Co-benefits of carbon offsets
Climate change has now become a top business priority, but other sustainability-related issues can also be at the forefront of an organization’s goals. This is where co-benefits in carbon projects can add extra value and help align multiple goals with the right investment. So how do co-benefits work?
What are co-benefits?
Co-benefits are additional benefits that go beyond greenhouse gas emissions (GHGs) avoidance and removal, such as positively impacting communities and biodiversity. It's important to note that not all types of carbon projects offer the same types or levels of co-benefits. For instance, a REDD+ project that aims to protect a forest from deforestation could, as a result, create jobs in the area and also protect local biodiversity, whereas a direct air capture (DAC) project would create a few jobs but would not have wider ecological benefits.
Measuring quality and impact
There are other considerations when investing in carbon credits with co-benefits, mainly around quality and impact on communities and biodiversity. Not all projects are well designed; similar to how a low-quality offset can have a detrimental effect on the environment, a poorly designed project with co-benefits can negatively impact local communities and biodiversity.
Future frameworks could also influence how co-benefits are measured. Currently, the Task Force on Climate-related Financial Disclosures' (TCFD) recommendations are being codified by many financial regulators, including ones in the US and UK. If the Task Force for Nature-Related Financial Disclosures (TNFD) were to recommend a similar model, then businesses would have to publicly disclose their impacts on nature and biodiversity. As a result, corporations that invested in carbon offsets with poor co-benefits would be inviting public scrutiny and putting their climate claims and brands at risk.
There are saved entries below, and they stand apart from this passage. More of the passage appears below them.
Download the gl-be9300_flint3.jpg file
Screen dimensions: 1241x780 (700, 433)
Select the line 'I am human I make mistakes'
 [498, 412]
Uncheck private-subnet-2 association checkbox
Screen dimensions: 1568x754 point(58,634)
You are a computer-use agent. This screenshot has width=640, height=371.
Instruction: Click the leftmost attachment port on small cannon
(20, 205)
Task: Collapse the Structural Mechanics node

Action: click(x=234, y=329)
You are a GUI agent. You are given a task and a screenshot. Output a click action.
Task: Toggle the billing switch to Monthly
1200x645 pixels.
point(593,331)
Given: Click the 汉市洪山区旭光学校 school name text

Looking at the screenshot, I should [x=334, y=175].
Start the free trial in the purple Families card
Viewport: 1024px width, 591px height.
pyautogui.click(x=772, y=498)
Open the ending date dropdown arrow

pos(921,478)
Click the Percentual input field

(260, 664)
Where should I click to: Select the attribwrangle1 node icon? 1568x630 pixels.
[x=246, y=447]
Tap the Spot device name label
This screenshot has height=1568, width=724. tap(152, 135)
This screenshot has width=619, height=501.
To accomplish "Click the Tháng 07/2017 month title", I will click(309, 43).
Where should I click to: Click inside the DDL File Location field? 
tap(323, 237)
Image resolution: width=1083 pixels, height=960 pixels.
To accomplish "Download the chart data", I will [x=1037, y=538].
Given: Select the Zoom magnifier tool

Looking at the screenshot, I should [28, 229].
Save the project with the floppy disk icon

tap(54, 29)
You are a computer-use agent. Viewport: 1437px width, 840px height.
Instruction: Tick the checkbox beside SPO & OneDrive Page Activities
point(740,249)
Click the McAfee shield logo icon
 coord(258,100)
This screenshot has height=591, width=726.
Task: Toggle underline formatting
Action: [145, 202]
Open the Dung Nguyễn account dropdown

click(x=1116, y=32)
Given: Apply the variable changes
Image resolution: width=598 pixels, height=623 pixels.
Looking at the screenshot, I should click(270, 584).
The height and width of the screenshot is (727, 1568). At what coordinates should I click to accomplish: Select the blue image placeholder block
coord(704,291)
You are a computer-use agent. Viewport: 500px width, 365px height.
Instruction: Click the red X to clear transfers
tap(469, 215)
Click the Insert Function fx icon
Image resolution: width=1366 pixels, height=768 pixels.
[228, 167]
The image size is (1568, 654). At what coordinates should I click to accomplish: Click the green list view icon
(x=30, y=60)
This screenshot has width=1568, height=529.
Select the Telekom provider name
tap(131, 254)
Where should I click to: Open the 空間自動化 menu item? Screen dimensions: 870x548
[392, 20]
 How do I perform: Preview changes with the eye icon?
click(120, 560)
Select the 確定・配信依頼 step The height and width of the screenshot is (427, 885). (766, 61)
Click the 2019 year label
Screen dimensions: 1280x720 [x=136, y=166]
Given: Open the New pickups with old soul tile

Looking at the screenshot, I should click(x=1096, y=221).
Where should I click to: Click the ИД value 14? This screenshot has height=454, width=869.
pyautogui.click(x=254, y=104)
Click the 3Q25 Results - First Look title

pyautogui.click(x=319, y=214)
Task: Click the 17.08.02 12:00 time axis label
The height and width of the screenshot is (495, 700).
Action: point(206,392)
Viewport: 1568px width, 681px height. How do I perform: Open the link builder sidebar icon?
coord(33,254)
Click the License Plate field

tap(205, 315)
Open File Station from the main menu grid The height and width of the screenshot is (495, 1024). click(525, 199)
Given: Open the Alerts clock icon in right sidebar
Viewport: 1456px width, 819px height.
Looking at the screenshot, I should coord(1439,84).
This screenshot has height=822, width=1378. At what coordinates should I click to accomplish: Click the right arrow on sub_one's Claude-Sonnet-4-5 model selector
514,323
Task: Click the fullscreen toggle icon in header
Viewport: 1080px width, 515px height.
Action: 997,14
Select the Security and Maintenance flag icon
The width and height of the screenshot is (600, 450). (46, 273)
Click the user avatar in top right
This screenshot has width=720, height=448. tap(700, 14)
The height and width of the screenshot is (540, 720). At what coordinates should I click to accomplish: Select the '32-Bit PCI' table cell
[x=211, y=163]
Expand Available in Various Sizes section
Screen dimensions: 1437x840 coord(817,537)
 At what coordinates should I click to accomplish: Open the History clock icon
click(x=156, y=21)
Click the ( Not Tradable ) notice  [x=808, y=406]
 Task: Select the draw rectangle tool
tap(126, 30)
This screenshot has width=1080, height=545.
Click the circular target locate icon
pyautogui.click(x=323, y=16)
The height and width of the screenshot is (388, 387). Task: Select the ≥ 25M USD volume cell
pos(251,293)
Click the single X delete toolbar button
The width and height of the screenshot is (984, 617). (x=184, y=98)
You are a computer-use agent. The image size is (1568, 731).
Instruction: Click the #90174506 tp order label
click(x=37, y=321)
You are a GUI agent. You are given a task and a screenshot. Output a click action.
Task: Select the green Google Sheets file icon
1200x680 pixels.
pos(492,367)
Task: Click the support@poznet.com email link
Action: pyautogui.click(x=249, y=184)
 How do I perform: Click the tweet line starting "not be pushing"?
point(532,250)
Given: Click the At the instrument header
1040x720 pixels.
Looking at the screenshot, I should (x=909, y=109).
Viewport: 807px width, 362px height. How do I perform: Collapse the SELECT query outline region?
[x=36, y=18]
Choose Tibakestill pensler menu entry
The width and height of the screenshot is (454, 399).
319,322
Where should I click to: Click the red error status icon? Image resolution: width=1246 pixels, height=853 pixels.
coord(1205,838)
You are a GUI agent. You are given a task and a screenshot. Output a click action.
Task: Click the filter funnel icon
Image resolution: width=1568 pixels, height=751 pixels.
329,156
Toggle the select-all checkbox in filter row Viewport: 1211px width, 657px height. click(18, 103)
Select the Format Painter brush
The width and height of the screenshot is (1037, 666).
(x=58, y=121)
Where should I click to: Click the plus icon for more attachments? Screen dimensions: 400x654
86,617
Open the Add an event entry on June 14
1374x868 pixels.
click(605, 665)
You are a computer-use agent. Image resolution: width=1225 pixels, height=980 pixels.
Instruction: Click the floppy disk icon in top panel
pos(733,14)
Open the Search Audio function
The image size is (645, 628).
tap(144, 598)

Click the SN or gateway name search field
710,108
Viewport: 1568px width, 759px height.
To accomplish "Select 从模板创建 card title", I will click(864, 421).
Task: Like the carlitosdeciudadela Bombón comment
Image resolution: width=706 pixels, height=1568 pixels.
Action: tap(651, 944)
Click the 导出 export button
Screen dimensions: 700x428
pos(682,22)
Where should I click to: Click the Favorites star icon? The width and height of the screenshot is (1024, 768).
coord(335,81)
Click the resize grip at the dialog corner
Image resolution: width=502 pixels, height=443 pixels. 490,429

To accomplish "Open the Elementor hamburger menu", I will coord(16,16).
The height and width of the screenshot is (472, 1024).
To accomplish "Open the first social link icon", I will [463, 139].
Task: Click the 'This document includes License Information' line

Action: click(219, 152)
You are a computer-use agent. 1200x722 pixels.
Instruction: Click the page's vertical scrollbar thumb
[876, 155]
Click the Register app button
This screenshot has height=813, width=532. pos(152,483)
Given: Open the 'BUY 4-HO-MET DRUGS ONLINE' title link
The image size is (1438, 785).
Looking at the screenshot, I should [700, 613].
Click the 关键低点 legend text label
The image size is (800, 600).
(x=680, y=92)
It's not just climate action
At Sylvera, we evaluate a project’s impact on both community and biodiversity. These co-benefits are scored on the following factors:
We then aggregate these results into an overall ratings score from 1 - 5:
- 5/5 indicates exceptional progression on targeted UN Sustainable Development Goals (SDGs), as well as extraordinary species richness and high-quality activities to reduce pressure on biodiversity
- 1/5 indicates very limited progression on targeted SDGs, very low species richness and a lack of activities to reduce pressure on biodiversity.
Co-benefits are not part of Sylvera’s overall rating for a project, since the primary objective of our rating is to evaluate the project claims of GHGs being avoided or removed. For example, a high co-benefits score could inflate a rating, which would be an issue particularly when a project is underperforming in other key areas: carbon, additionality, and permanence. (Learn about our Rating System here.) Nonetheless, we are committed to assessing the impact of co-benefits because it provides a holistic view of a project. Not only does the Sylvera assessment help organizations identify high-quality offsets, but it also helps them understand the positive benefits projects bring to local communities and biodiversity.
We measure community co-benefits using the UN’s Sustainable Development Goals (UN SDGs). For every project, we identify which SDGs it best aligns to. A number of well designed nature-based projects are developed with SDGs, which our framework confirms and checks to what extent the impact. In addition, we also enable SDG/community impact to be compared across projects. This enables organizations to search for projects by specific SDGs and select ones that align with their wider ESG strategies.
We rate co-benefits on the scope, design and implementation of project activities that contribute to people-related UN SDGs and the impact is compared to progress at local, regional and national levels. A similar assessment is undertaken to understand the threats to biodiversity in the project area, and the impact of protective schemes implemented by the project.
Assessing and monitoring biodiversity is more difficult than carbon as it requires regular, detailed data from on the ground which can be an extensive, costly process. However, through our partnership with the Integrated Biodiversity Assessment Tool (IBAT), the world's most authoritative source of biodiversity data, we have access to vital biodiversity data that we incorporate to our carbon project analyses, including:
- species and habitat diversity
- monitoring tools in place in the area
- information on income diversification or improved agriculture to reduce pressure on biodiversity
- regional and national threats to biodiversity
Aligning more than one of your organization's goals
The opportunity to invest in tackling multiple sustainability issues with one carbon project can be a massive benefit for any organization, but this is only the case if the credit is high quality and can meet the claims set out by the project. Otherwise, there is a risk of negatively impacting biodiversity, people and the environment.
There are a number of factors that impact co-benefits and the quality of a carbon credit project. By conducting the proper due diligence, there is scope to invest in high-quality nature-based credits that aligns with your organization’s net zero goals and offers the potential to address other global issues.